Just the time for them to dry and he came back after to print the photos. He admired his negatives on a partially functional light box. He then turned to the enlarger and started printing the photos he thought were interesting. It was suffocatingly hot in the darkroom. Big beads of sweat ran down his face. His hands were sweaty. The temperature of the baths was high. The conditions Koudou worked in were far from ideal. The result left a lot to be desired, but Koudou did not realize. He spread all the photos on a table to dry.
He came back to get them a little later and headed home with them. There, he made his selection, getting rid of the photos he thought were no good. Then he got back on his moped and headed for Boribana, the Cultural Centre, to meet the director this time.
His secretary received him.
– « It isn’t possible to see the director today », she told him.
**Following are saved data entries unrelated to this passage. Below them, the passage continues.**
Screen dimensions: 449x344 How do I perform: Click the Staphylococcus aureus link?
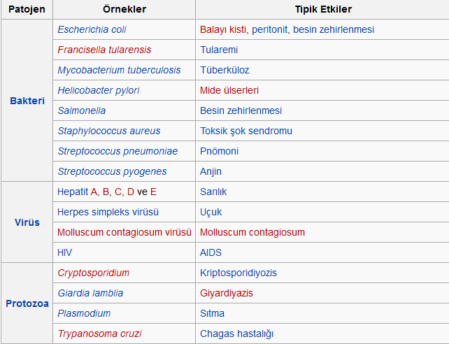tap(108, 131)
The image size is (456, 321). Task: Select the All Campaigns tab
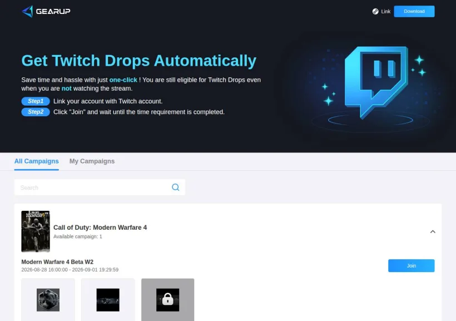point(36,161)
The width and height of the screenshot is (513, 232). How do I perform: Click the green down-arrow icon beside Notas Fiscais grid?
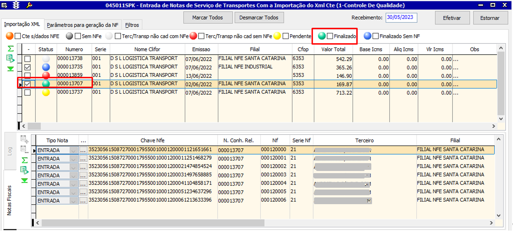tap(24, 181)
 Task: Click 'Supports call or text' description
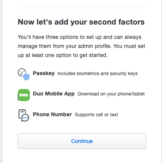[x=96, y=115]
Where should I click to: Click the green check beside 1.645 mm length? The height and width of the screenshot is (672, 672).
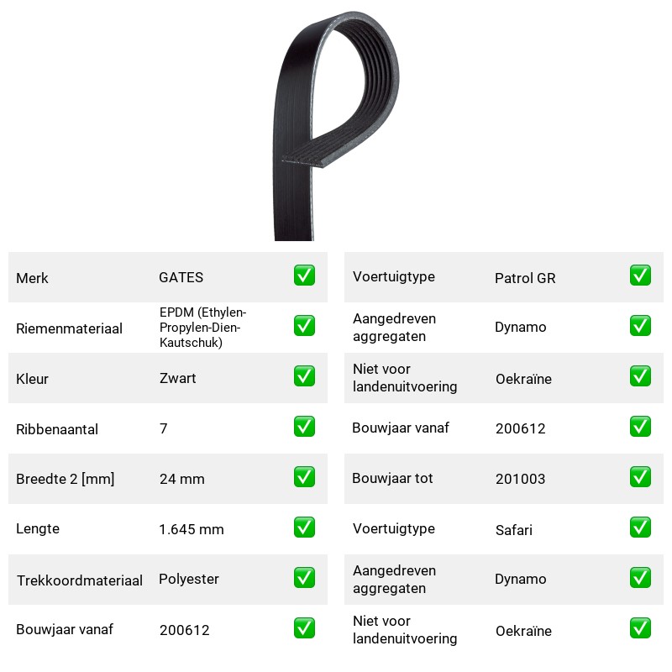(304, 528)
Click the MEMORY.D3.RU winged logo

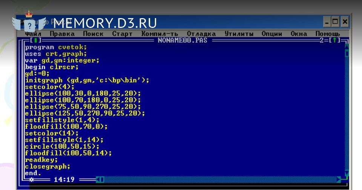pyautogui.click(x=29, y=23)
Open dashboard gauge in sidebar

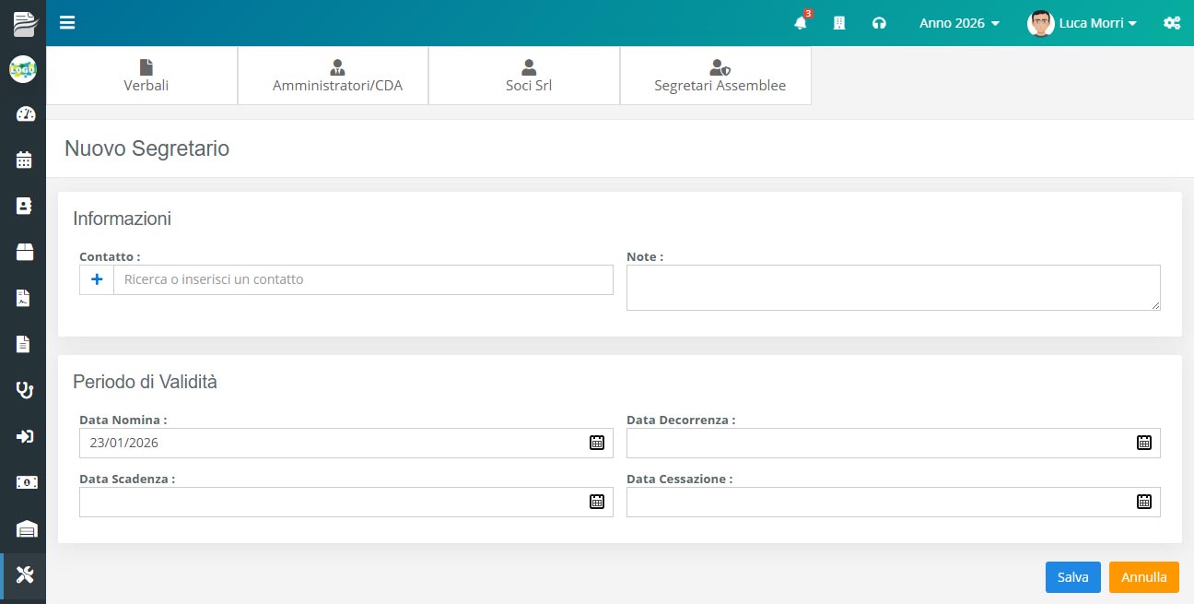click(25, 114)
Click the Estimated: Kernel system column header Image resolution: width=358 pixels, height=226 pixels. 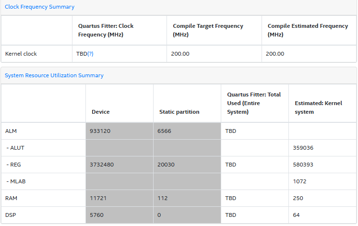[x=318, y=107]
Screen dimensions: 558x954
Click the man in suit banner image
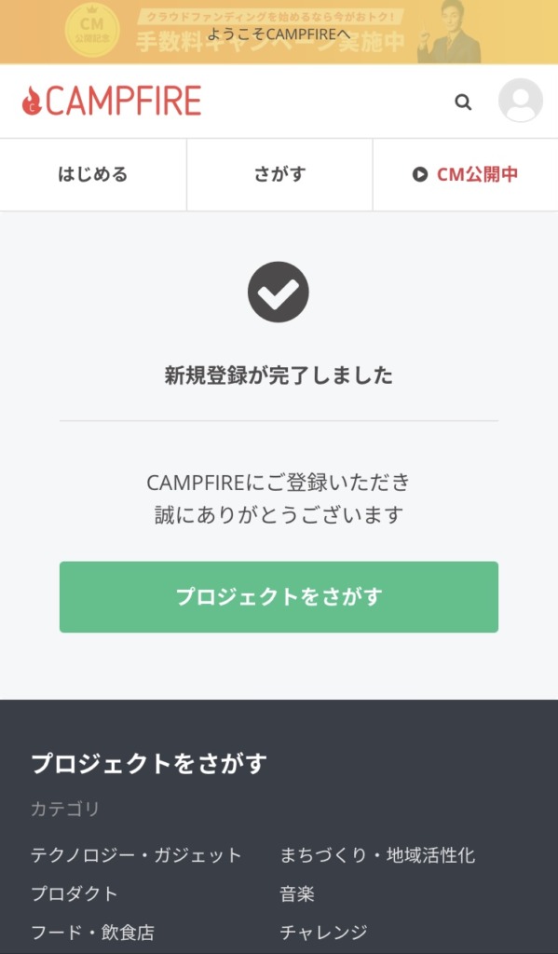pyautogui.click(x=450, y=32)
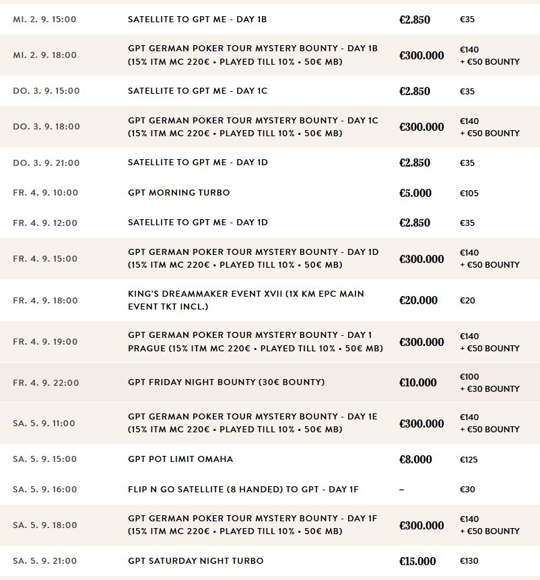Click the €15.000 Saturday Turbo guarantee

coord(417,561)
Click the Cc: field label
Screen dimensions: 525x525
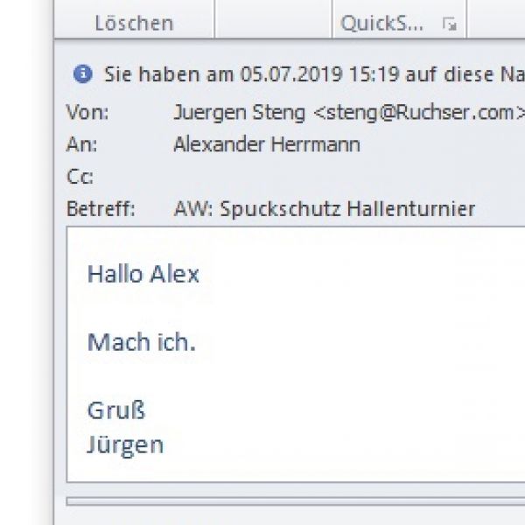coord(80,177)
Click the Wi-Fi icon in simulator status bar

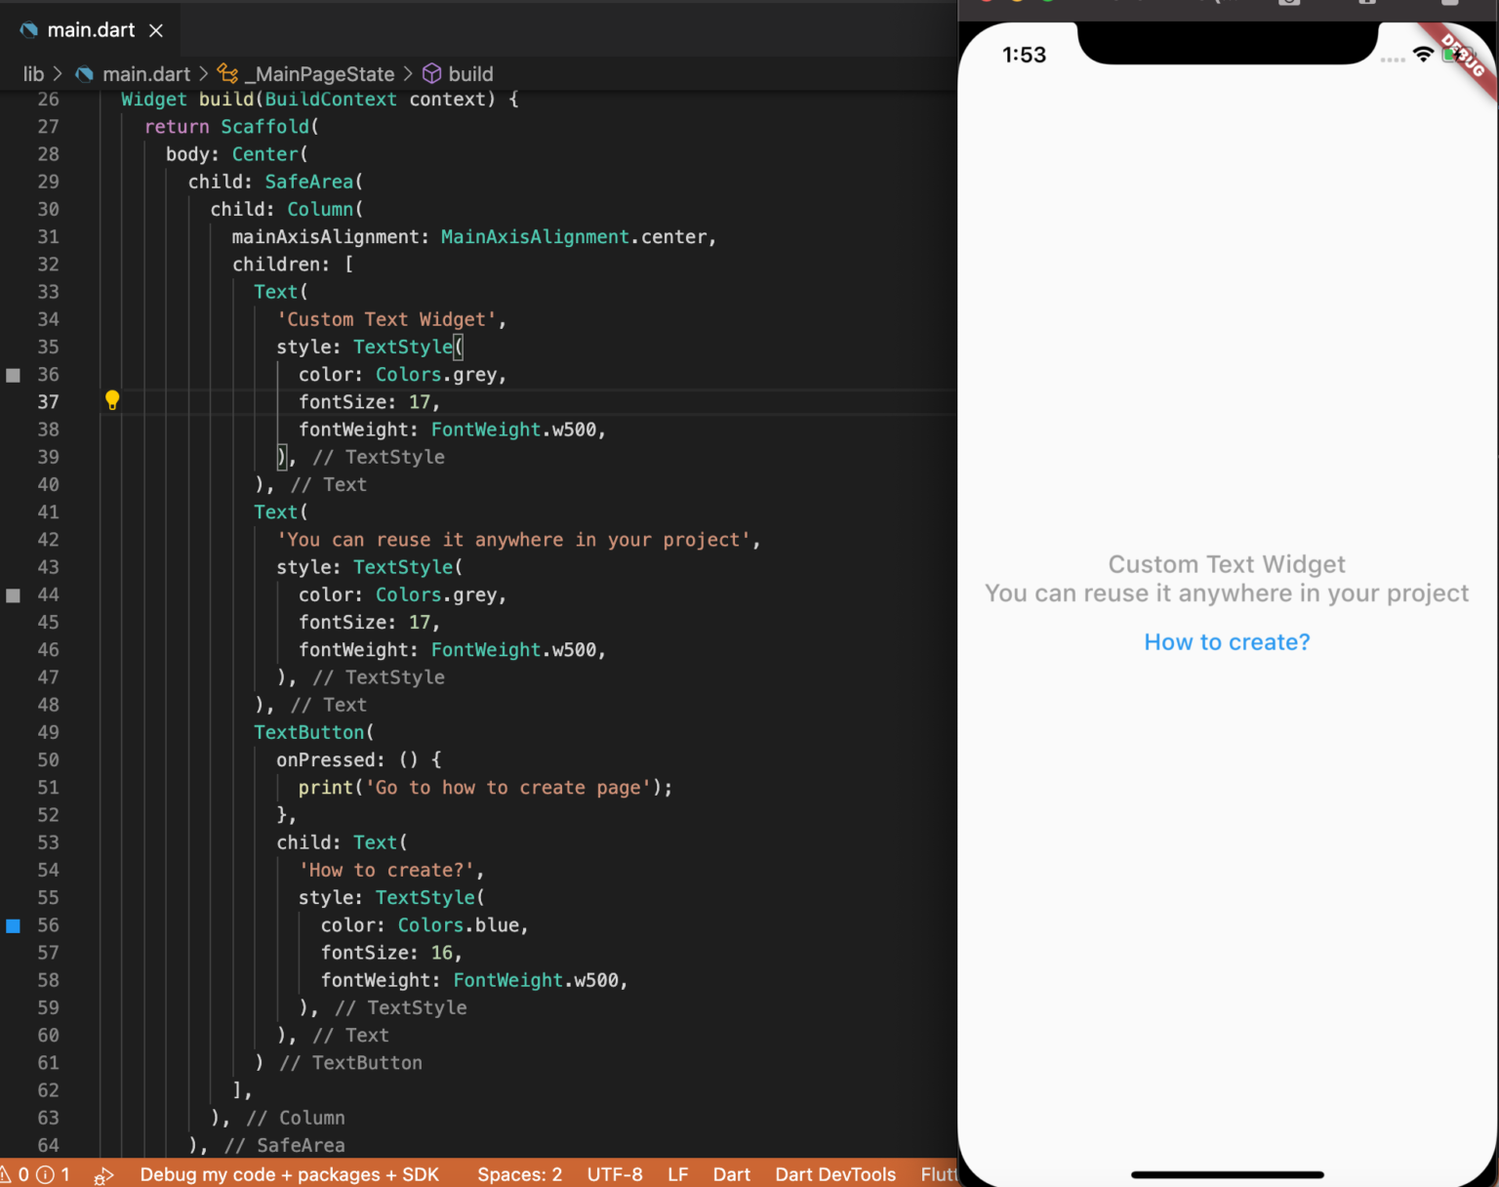click(1423, 55)
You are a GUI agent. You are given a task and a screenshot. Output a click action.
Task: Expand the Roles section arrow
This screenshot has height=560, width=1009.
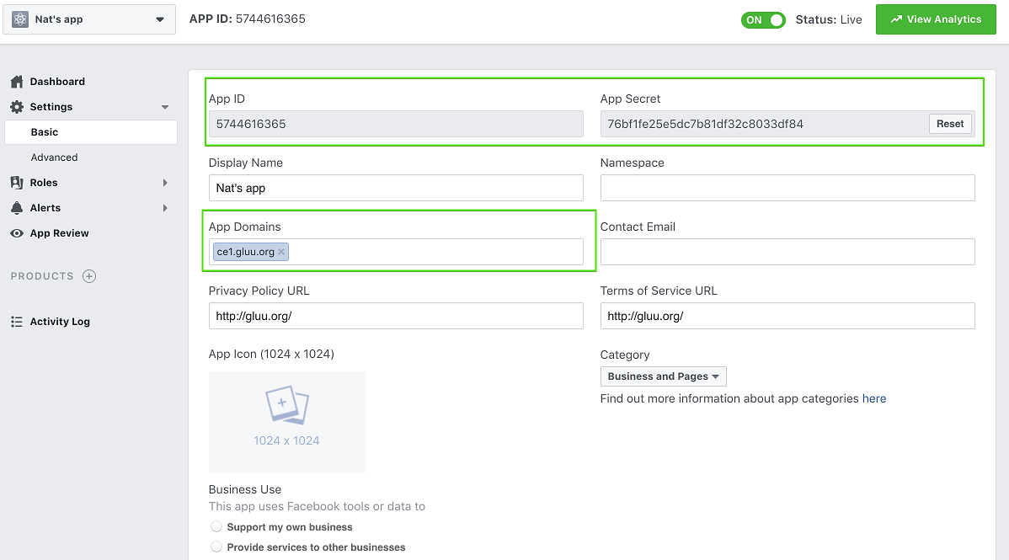[165, 182]
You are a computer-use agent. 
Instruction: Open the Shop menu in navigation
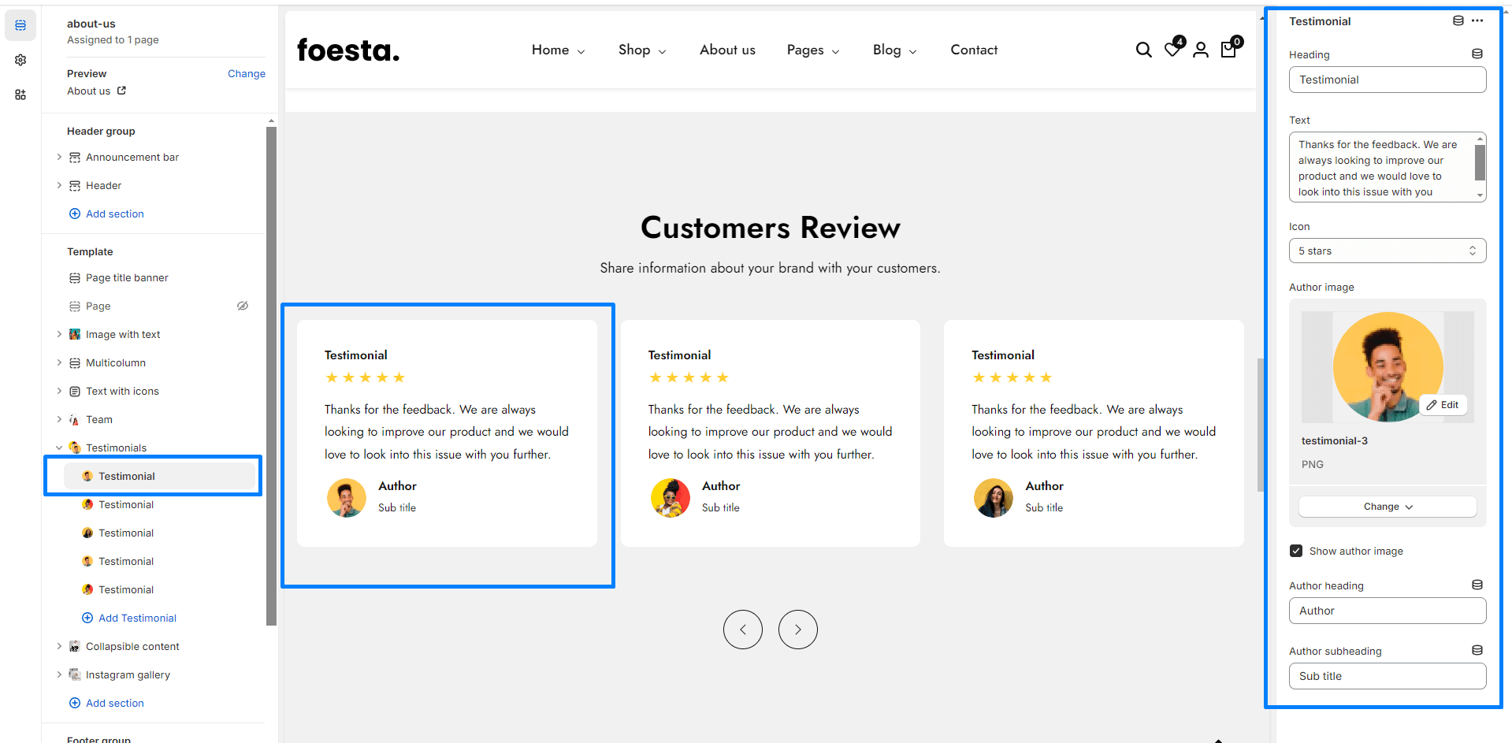coord(641,50)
– « When will it be possible? I’m a photographer », said Koudou.
– « He will have more time to meet you in two days time. »
– « At what time? » Koudou asked.
– « In the late morning. At 11 o’clock.
Koudou showed up spot on time on the day of their appointment. The secretary showed him into the director’s office. She offered him a seat in the lounge where the director came to join him.
« Well sir, what can I do for you? » asked the director.
Koudou cleared his throat before speaking and said: « I am a photographer and I would like to exhibit my work here. »
Slightly taken aback, the director asked to see what kind of work he did.
Koudou drew his selection of 13×18 photos from his bag and handed them to the director, adding: « It’s a three week photo report I did in my village ».
Listening to him speak, the director looked at the photos one by one, totally disinterested.
« That one is my grandmother, she’s 80. That one is the village women coming back from the well », Koudou explained enthusiastically.
After the last photo, the director looked up and thanked him for his courage. Unfortunately, he told him, he could not help. The director’s frankness, like a slap in the face, shattered Koudou. He left the place with difficulty, his feet heavy The woodi was at the end of his forces. He stopped suddenly, turned his moped off, put his feet on the ground, and slumped over the handlebars of his motor.
Someone recognized him from afar and called out to him. It was the husband of one of his clients, accompanied by another person. He went over to them. « My wife has been looking for you for some time », the husband said to him. He went on: « She has had herself two new bazin boubous made (the long tunics worn in Africa) and would like you to take her photo. »
He did not notice Koudou’s moroseness and carried on speaking, turning to his friend to boast Koudou’s skills. « He’s the best photographer in the neighbourhood. If you saw the masterpieces he’s done of my wife! » he exclaimed. Turning to Koudou for his consent, he now noticed his mood and asked him what was wrong.
In answer, Koudou explained his whole misadventure.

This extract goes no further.